This is an open‑source Model Context Protocol (MCP) server that gives any LLM a sense of the passage of time.
Most MCP demos wire LLMs to external data stores. That’s useful, but MCP is also a chance to give models perception — extra senses beyond the prompt text.
Six functions (`current_datetime`, `time_difference`, `timestamp_context`, etc.) give Claude/GPT real temporal awareness: It can spot pauses, reason about rhythms, and even label a chat’s “three‑act structure”. Runs locally in <60 s (Python) or via a hosted demo.

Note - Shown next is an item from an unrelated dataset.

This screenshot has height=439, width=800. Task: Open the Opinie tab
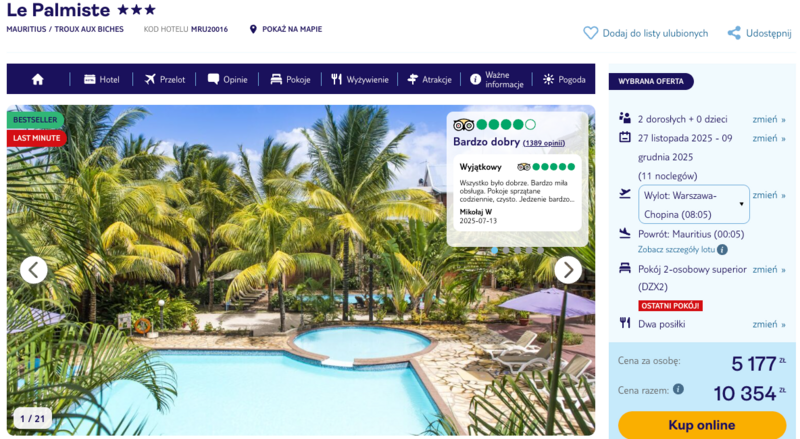(228, 80)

If time works, what else could we surface? - Location / movement (GPS, speed, “I’m on a train”) - Weather (rainy evening vs clear morning) - Device state (battery low, poor bandwidth) - Ambient modality (user is dictating on mobile vs typing at desk) - Calendar context (meeting starts in 5 min) - Biometric cues (heart‑rate spikes while coding)
Curious what other signals people think would unlock better collaboration.
Full back story: https://medium.com/@jeremie.lumbroso/teaching-ai-the-signifi...
Happy to discuss MCP patterns, tool discovery, or future “senses”. Feedback and PRs welcome!
The submitter made a basic MCP function that returns the current time, so... Claude knows the current time. There is nothing about sundials and Claude didn't somehow build a calendar in any shape or form.
I thought this was something original or otherwise novel but it's not... it's not complex code or even moderately challenging code, nor is it novel, nor did it result in anything surprising... it's just a clickbaity title.